Course Title: MCR3U Functions, Grade 11, University Preparation

Name of School: Khalsa Community school
Department: Mathematics
Course Development Date: 2017
Course Reviser/Revision Date: ----
Course Title & Grade: Functions, Grade 11
Ministry Course Code: MCR3U
Course Type: University Preparation
Credit Value: 1.0
Developed from: The Ontario Curriculum, Grades 11 and 12: Mathematics, 2007 (revised)
Prerequisite: Principles of Mathematics, Grade 10, Academic

Course Description:

This course introduces the mathematical concept of the function by extending students' experiences with linear and quadratic relations. Students will investigate properties of discrete and continuous functions, including trigonometric and exponential functions; represent functions numerically, algebraically, and graphically; solve problems involving applications of functions; investigate inverse functions; and develop facility in determining equivalent algebraic expressions. Students will reason mathematically and communicate their thinking as they solve multi-step problems.

Curriculum Overall Expectations:

A. CHARACTERISTICS OF FUNCTIONS

  • A1. demonstrate an understanding of functions, their representations, and their inverses, and make connections between the algebraic and graphical representations of functions using transformations;

  • A2. determine the zeros and the maximum or minimum of a quadratic function, and solve problems involving quadratic functions, including problems arising from real-world applications;

  • A3. demonstrate an understanding of equivalence as it relates to simplifying polynomial, radical,and rational expressions.

B. EXPONENTIAL FUNCTIONS

  • B1. evaluate powers with rational exponents, simplify expressions containing exponents, and describe properties of exponential functions represented in a variety of ways;

  • B2. make connections between the numeric, graphical, and algebraic representations of exponential functions;

  • B3. identify and represent exponential functions, and solve problems involving exponential functions, including problems arising from real-world applications.

C. DISCRETE FUNCTIONS

  • C1. demonstrate an understanding of recursive sequences, represent recursive sequences in a variety of ways, and make connections to Pascal's triangle;

  • C2. demonstrate an understanding of the relationships involved in arithmetic and geometric sequences and series, and solve related problems;

  • C3. make connections between sequences, series, and financial applications, and solve problems involving compound interest and ordinary annuities.

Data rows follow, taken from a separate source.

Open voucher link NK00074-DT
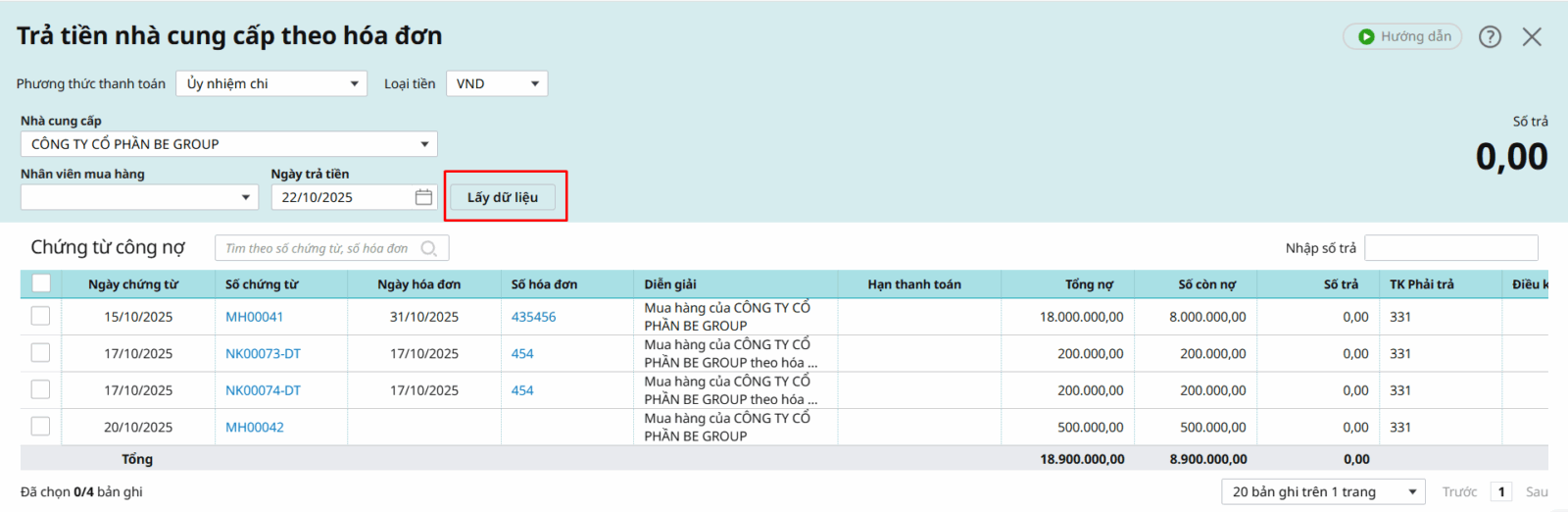This screenshot has width=1568, height=512. pyautogui.click(x=263, y=390)
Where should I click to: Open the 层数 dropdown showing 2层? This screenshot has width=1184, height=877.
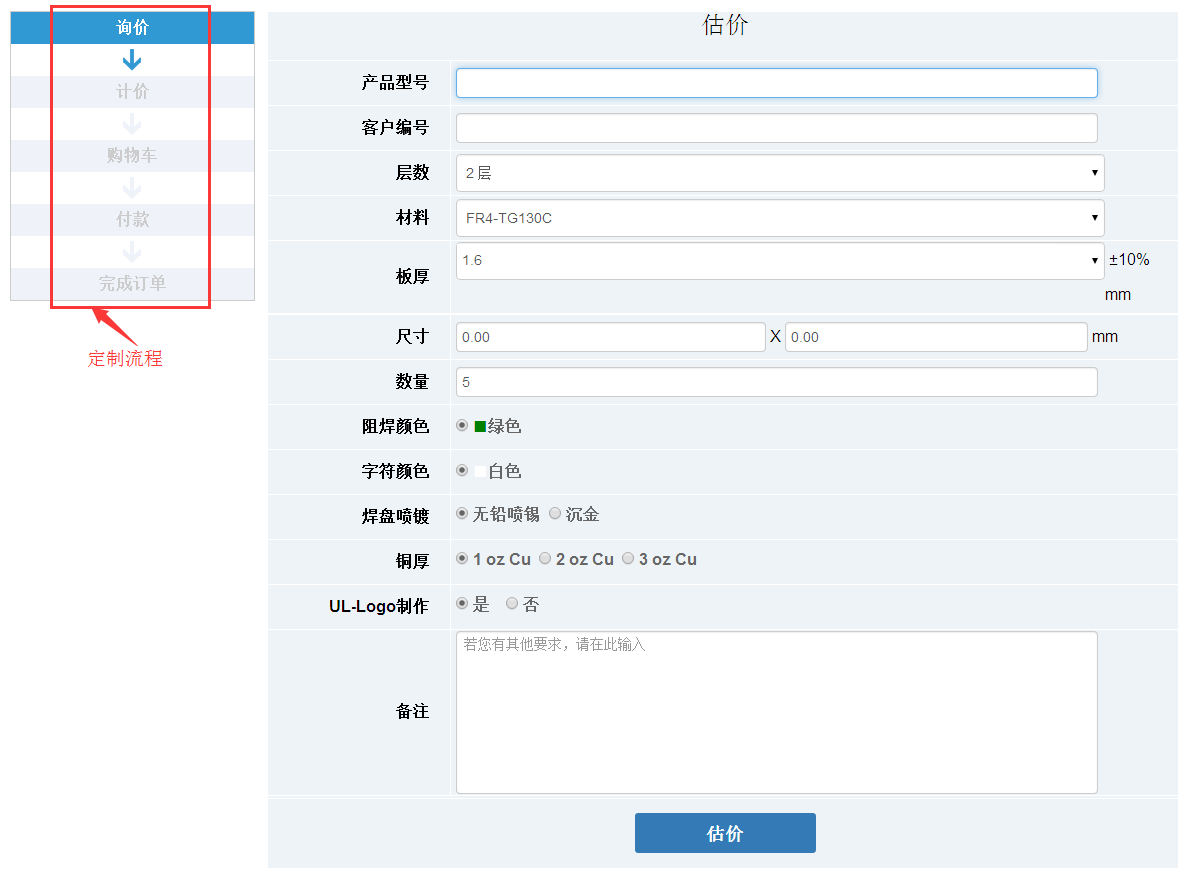pos(778,173)
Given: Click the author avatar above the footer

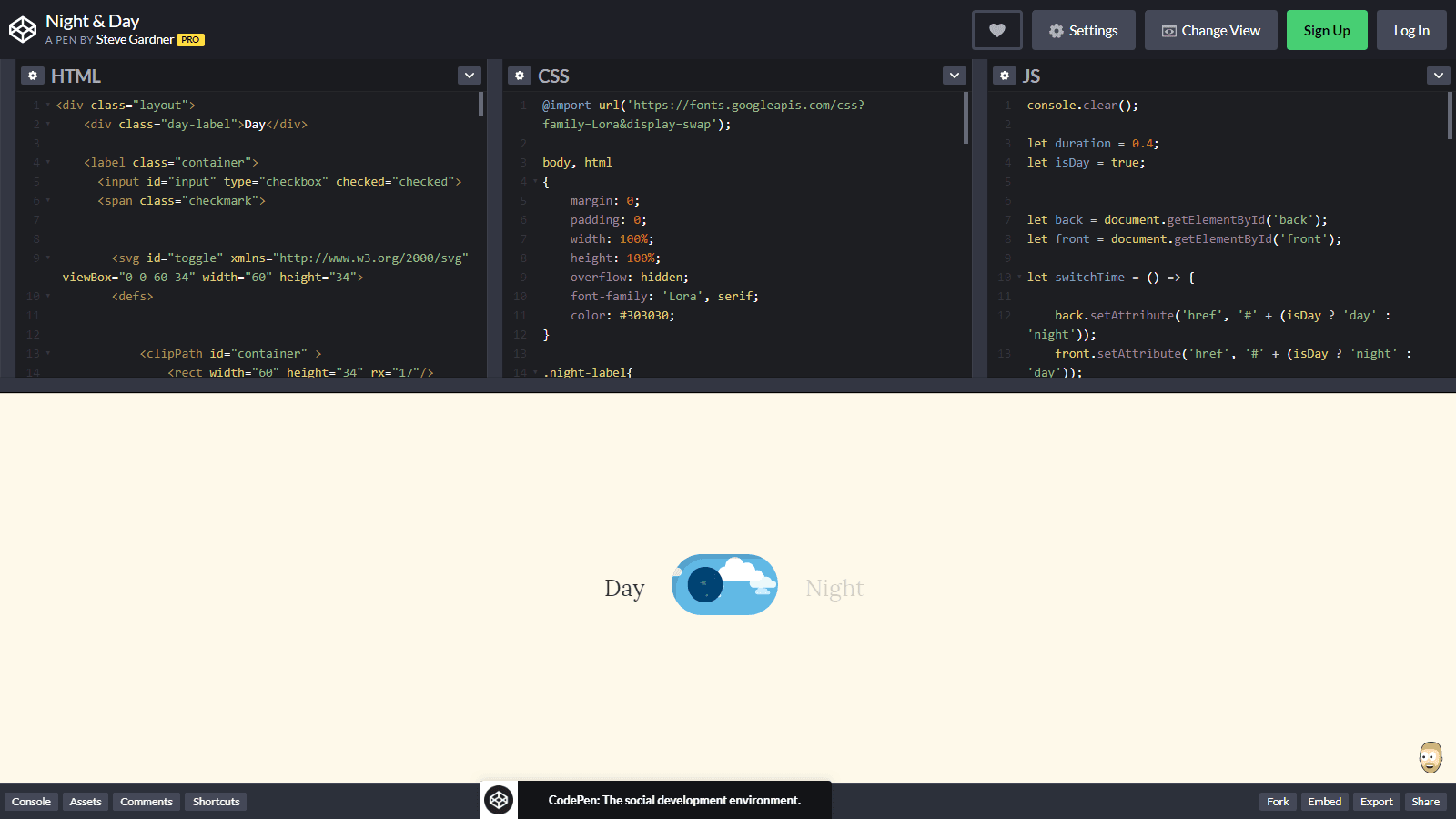Looking at the screenshot, I should tap(1430, 756).
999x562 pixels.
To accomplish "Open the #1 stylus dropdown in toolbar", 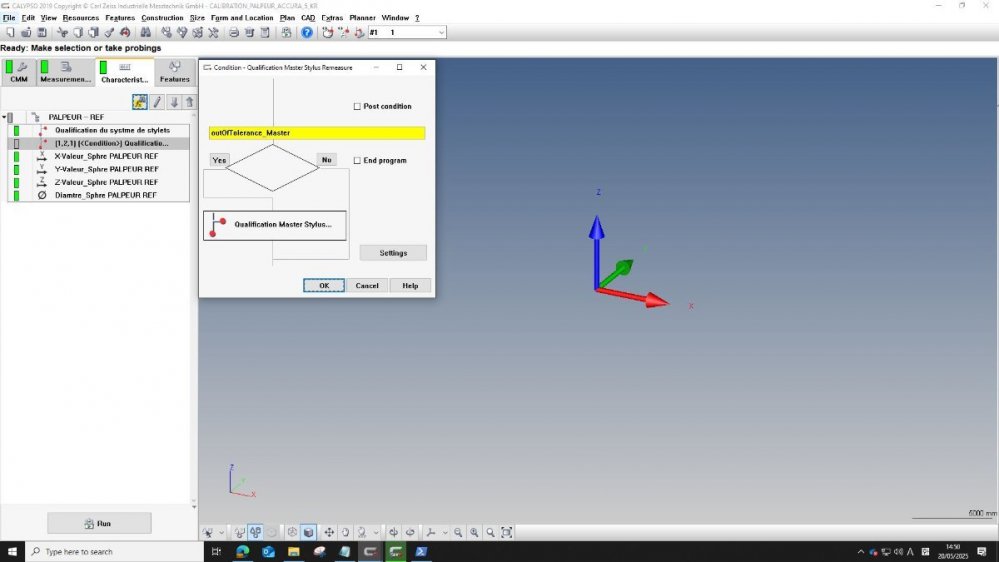I will 440,32.
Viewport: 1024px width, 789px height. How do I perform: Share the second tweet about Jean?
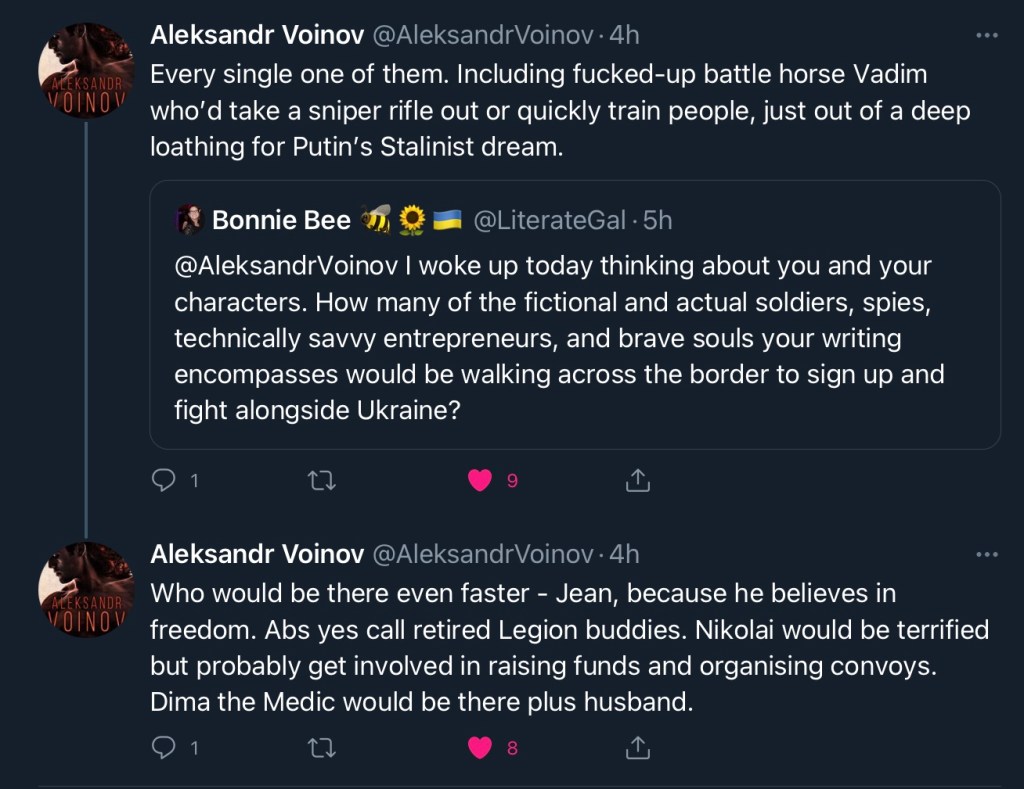(637, 747)
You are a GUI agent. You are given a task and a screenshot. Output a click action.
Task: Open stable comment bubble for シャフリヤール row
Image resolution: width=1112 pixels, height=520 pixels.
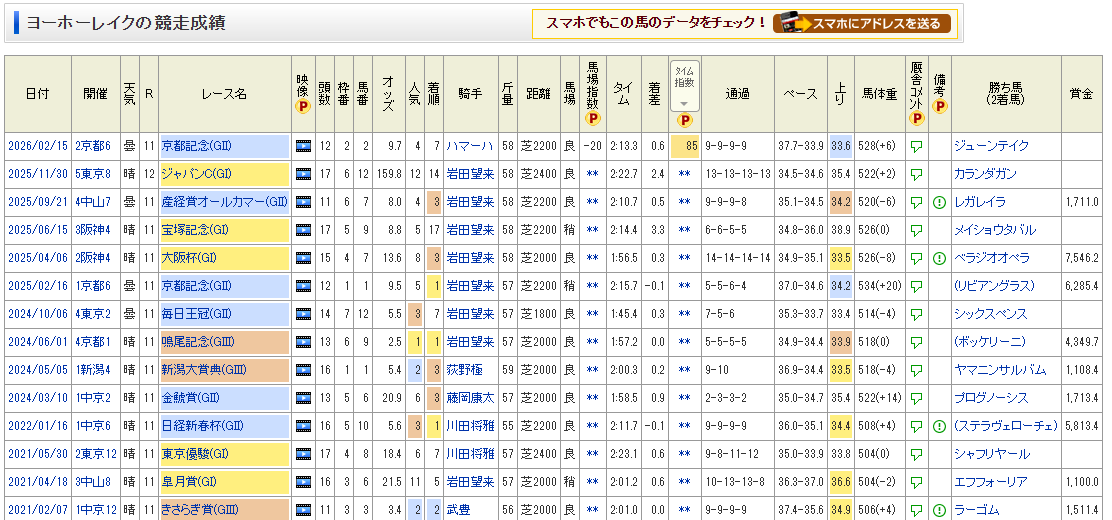(x=916, y=454)
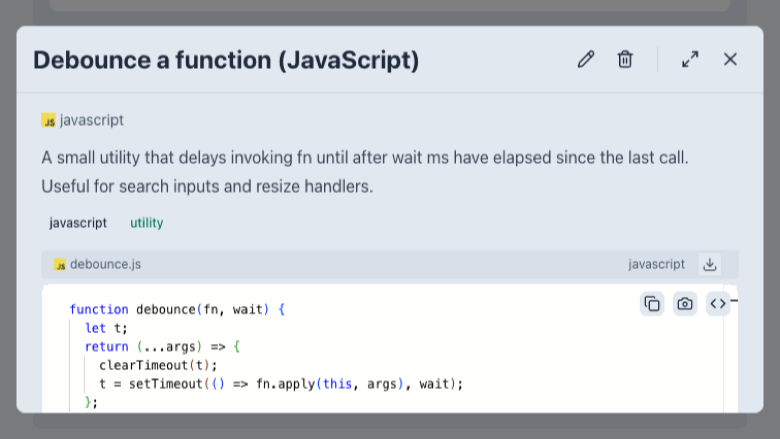Screen dimensions: 780x439
Task: Click the snippet description paragraph
Action: click(x=365, y=172)
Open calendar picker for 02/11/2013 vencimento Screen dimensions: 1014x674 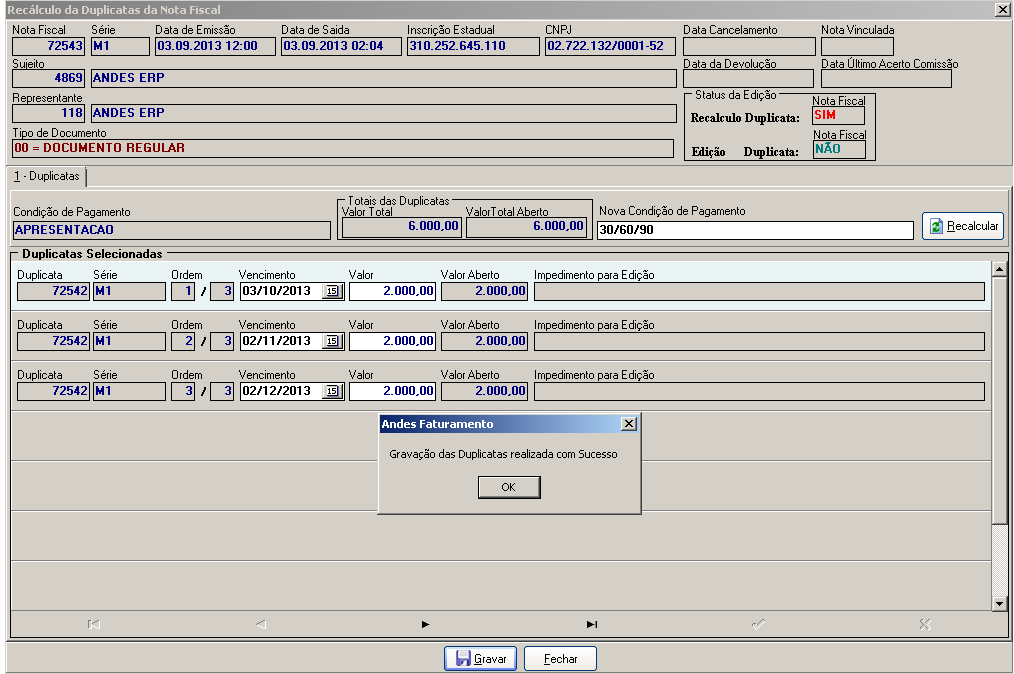(x=332, y=341)
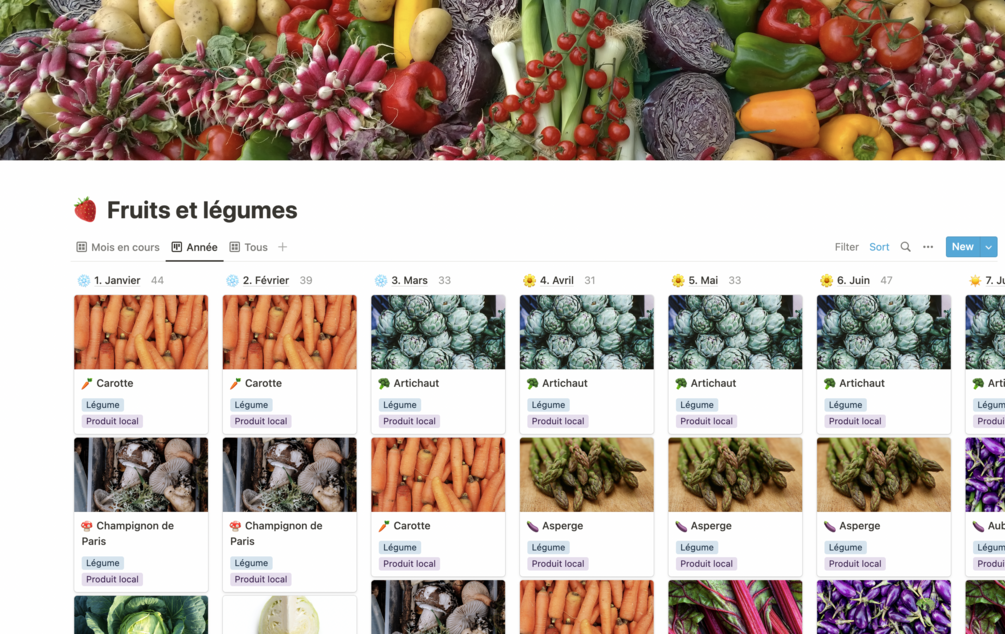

D. TRIGONOMETRIC FUNCTIONS

  • D1. determine the values of the trigonometric ratios for angles less than 360; prove simple trigonometric identities; and solve problems using the primary trigonometric ratios, the sine law, and the cosine law;

  • D2. demonstrate an understanding of periodic relationships and sinusoidal functions, and make connections between the numeric, graphical, and algebraic representations of sinusoidal functions;

  • D3. identify and represent sinusoidal functions, and solve problems involving sinusoidal functions, including problems arising from real-world applications.